Blog dedicated primarily to randomly selected news items; comments reflecting personal perceptions

Sunday, January 10, 2016

Home Vendor Beware

"Nobody broke in. I find it very difficult to think that somebody would have broken in [as I have] four dogs. And if you are breaking in, why leave everything undisturbed?"
"I had all kinds of jewellery that was well hidden because obviously you don't want anything out in the open for an open house. But you also don't expect people to go through your [bureau] drawers and closets."
"Nothing had been out of place. How can you come to an open house and wipe out that much stuff without anyone noticing?"
"The only thing I could think of is that they used some kind of metal detector. That would be the quickest way because they would know exactly where everything is without disturbing anything."
"[The whole experience has been] very unsettling. I am still not sleeping that well with all this. I had all these people sticking their hands in my closets. It is kind of upsetting."
"I will never have an open house again."
Genny Landis, homeowner, Kingston, Ontario

A gold chain and bracelet were among items a Yarker woman believes were stolen from her home during an open house. (Supplied photo)
A gold chain and bracelet were among items a Yarker woman believes were stolen from her home during an open house. (Supplied photo)
She certainly appears to have taken due care to secure her fine gold jewellery. Most women value their jewellery, acquired over long periods of time, some pieces with sentimental value, others perhaps handed down in the family, and some pieces of jewellery particularly valued as favourite design items. Jewellery, of course, like all material possessions, represents 'things', 'objects' whether treasured or not, that women like to feel enhances their outfits and themselves when they're worn.

Jewellery is not indispensable to the quality of life, but it does represent objects that women often crave and enjoy wearing aesthetically. Taken for granted possibly, since jewellery pieces may have been possessed for long periods of time, but meaningful in their own way. And as with all things whose possession is valued, when they're lost their absence takes on new meaning of poignant regret. All the more so when they've been taken by intrusion into our private lives through theft.

Genny Landis suddenly realized her jewellery box wasn't in her bedroom where she always kept it.

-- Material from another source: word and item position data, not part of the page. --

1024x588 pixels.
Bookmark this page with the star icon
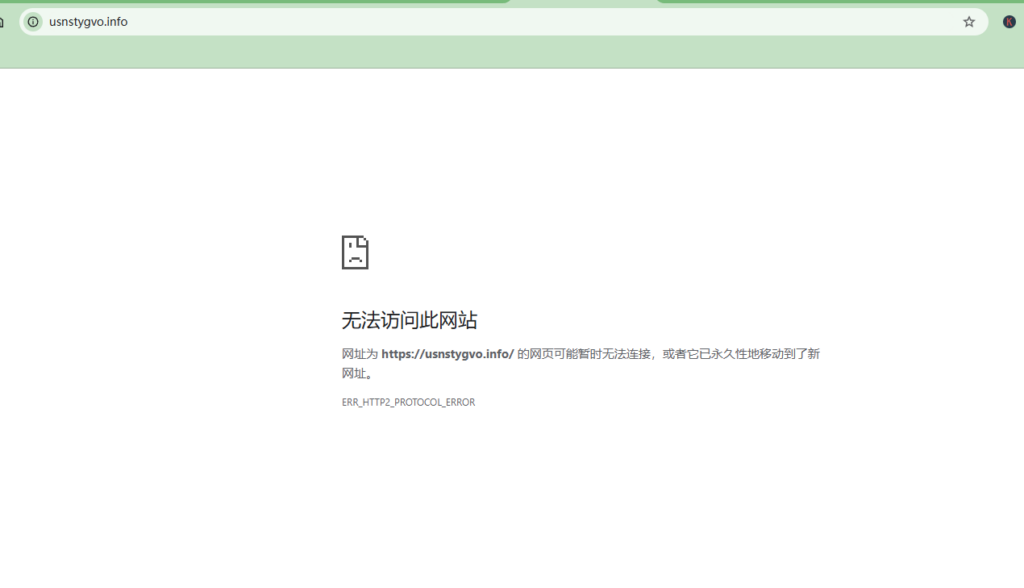tap(968, 22)
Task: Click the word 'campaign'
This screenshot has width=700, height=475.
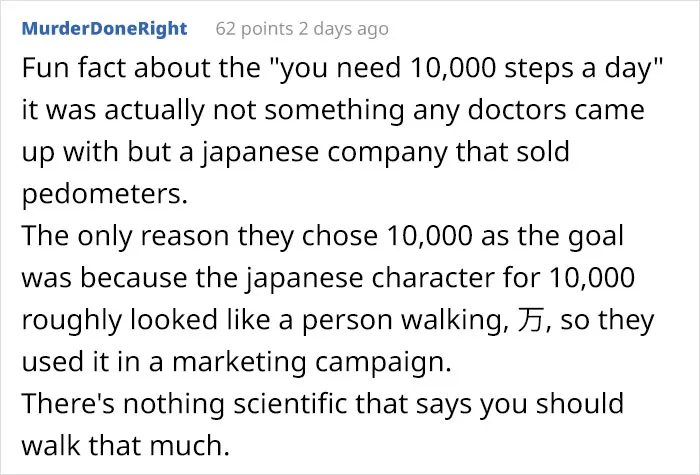Action: coord(380,362)
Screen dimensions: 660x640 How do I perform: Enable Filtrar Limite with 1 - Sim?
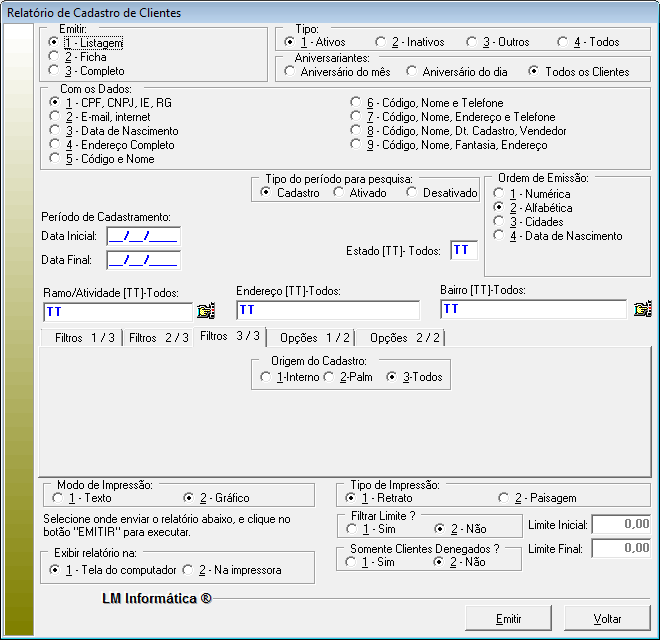(351, 528)
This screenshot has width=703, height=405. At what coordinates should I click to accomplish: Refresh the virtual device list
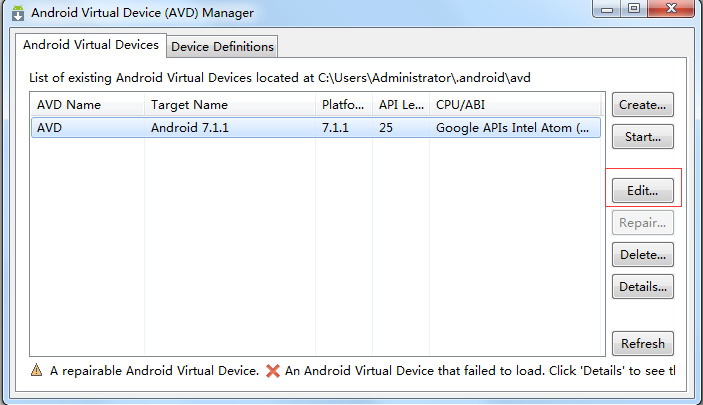pyautogui.click(x=642, y=344)
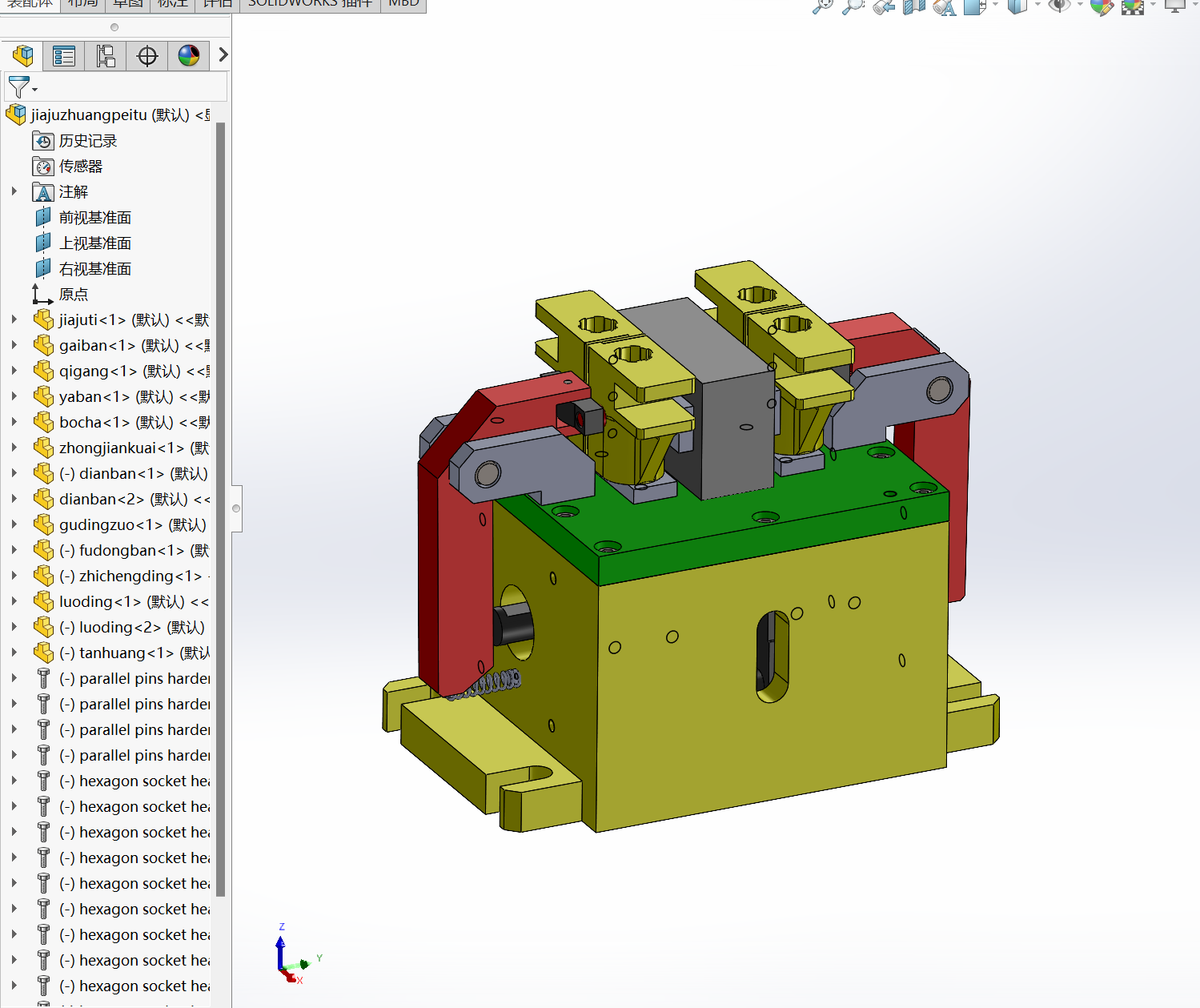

No sign of it anywhere, and nor could she find other pieces of jewellery that she kept elsewhere in her bedroom. An estimated $15,000-worth of jewellery suddenly absent, an overwhelming feeling of loss and anger. Her rings, earrings, bracelets, watches and neck-pieces vanished as though they never existed. Stolen, yet there was no evidence of a break-in.

The only answer to the question of how was an open house that had taken place in her home located in a small community near Kingston, Ontario weeks earlier. She had placed her jewellery box at the bottom of a clothing closet, hidden under shoes. She had secured other items under items of clothing at the back of dresser drawers, and when she looked purposefully for them, they were no longer where she distinctly remembered placing them; gone, everything gone.

Yet she had seen nothing that might give a clue of someone rifling through her cupboards and sifting through her dresser drawers; nothing had seemed to be out of place. She reported the theft of her property to police, handing them a list of the jewellery that was missing. Her home insurance covered a fraction of what had gone missing. The dismay she felt led her to believe that she could not conceivably be the only person who has experienced such an event.

So she checked on the Internet and discovered advisories from Britain with descriptions of thieves using metal detectors to discover where jewellery might be hidden for safety from unwanted detection by intruders in homes. She theorized that during the open house, people working in tandem succeeded in discovering her hiding places and robbed her. One person might have distracted the real estate sales agent, while the other went methodically and carefully through her bedroom with a metal detector.

She wanted to make her dilemma known on a wider scale, to alert people to the potential of such a loss occurring to them under similar circumstances. And to that end, she advises people to be alert to such potential occurrences, and to do what they could to avoid becoming victimized. A small safe would do, a safe bolted to a floor or wall, secured within a cupboard, to ensure that thieves utilizing such methodology would find themselves at a dead end.